January 3 – English football may at last have adopted a partial winter break but that hasn’t stopped the traditional festive fixture pile-up from resulting in an unprecedented spate of injuries.
Altogether the 20 top-flight clubs collectively suffered no fewer than 53 injuries over the Christmas and New Year period and the players’ union has now called on the authorities to address the issue.
Having long resisted a winter break, February will now see Premier League games staggered – 10 matches played across two weekends – but no changes were made to the end-of-year fixture congestion that critics say has already made the brief February respite redundant.
Most clubs played four matches across 12 days over Christmas and the New Year but in some cases the gap has been as little as two days.

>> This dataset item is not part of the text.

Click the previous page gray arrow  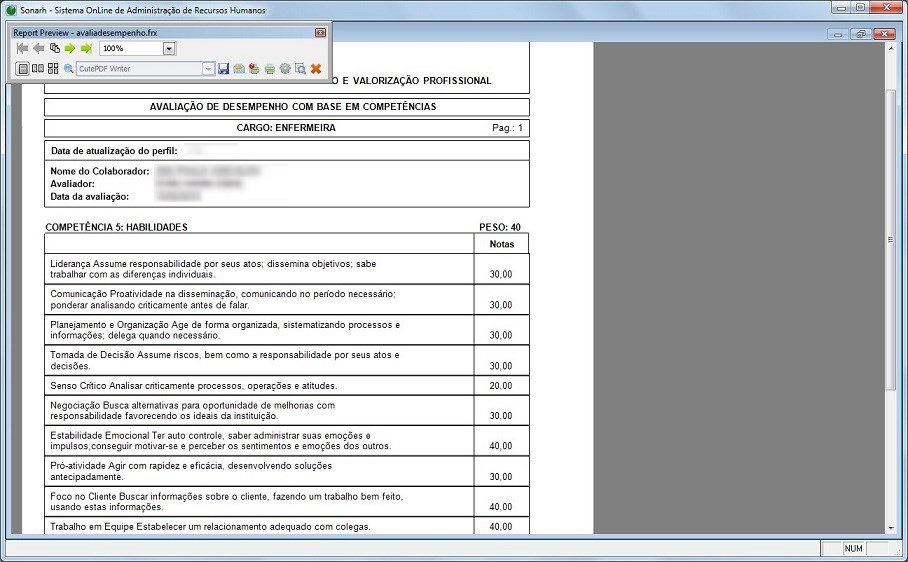click(x=38, y=48)
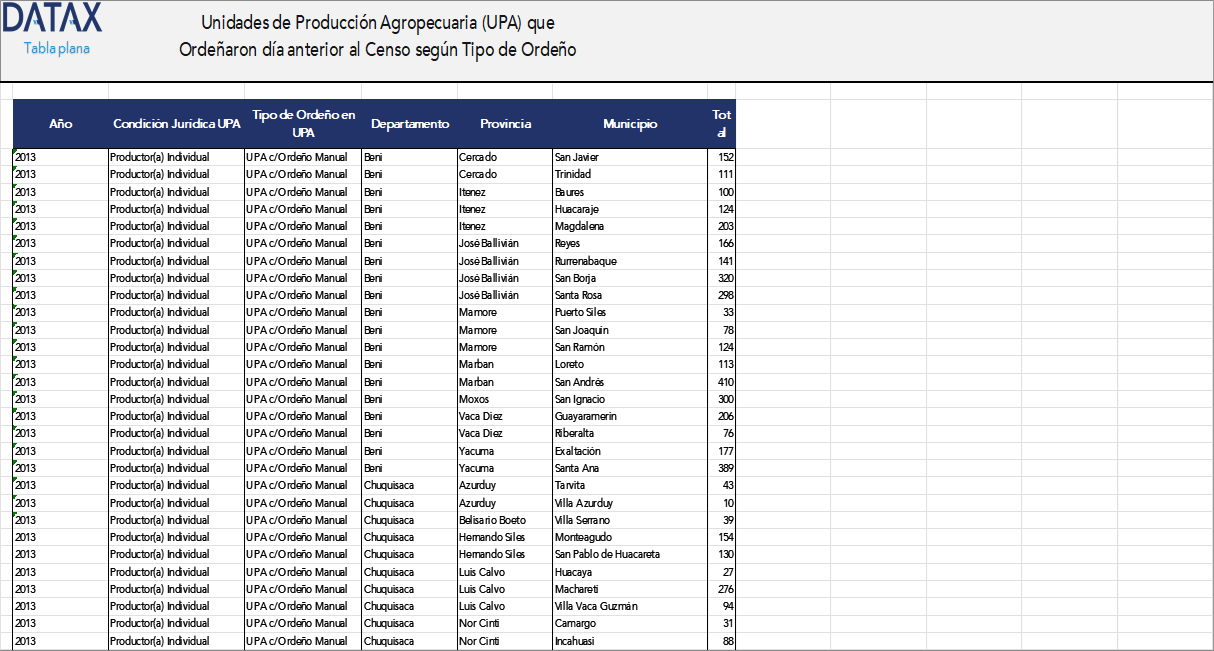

Newcastle United were the hardest hit with four injuries in the space of 20 minutes against Leicester on New Year’s Day. Tottenham Hotspur have lost England captain Harry Kane for several weeks, Arsenal’s Calum Chambers and Aston Villa’s record signing Wesley Moraes are likely to miss the rest of the season with knee ligament injuries while Bournemouth manager Eddie Howe said that he was forced to play already injured players in the 4-0 defeat by West Ham United.
Bobby Barnes, FIFpro’s Europe president and deputy chief executive of England’s Professional Footballers’ Association, said it was time something was done about the congestion.
“Football’s governing bodies, as well as the clubs and leagues, need to get together on a global basis to try to ease this pressure,” Barnes told the Daily Telegraph newspaper.
“We are in a slightly different position – we have this tradition of playing at Christmas, and it is part of our culture – but it feels as if it is not a joined up system.
“We can’t look at it just from a domestic point of view. The time has come to have a holistic view. We need a joined up and grown up discussion. You don’t play the game without the players. Their interests have to be better protected.”
Barnes said that the February break was “a very good idea and very much needed” but Newcastle manager Steve Bruce says it is too little, too late.
“I said it a month ago, that to ask players to play four games in 10 days is ludicrous. This is the consequence,” said Bruce.
Liverpool played nine matches in December – including the Club World Cup in Qatar – and manager Jurgen Klopp also believes that the schedule is unfair.
“None of the managers have a problem with matches on Boxing Day, but playing the 26th and 28th is a crime,” said the German.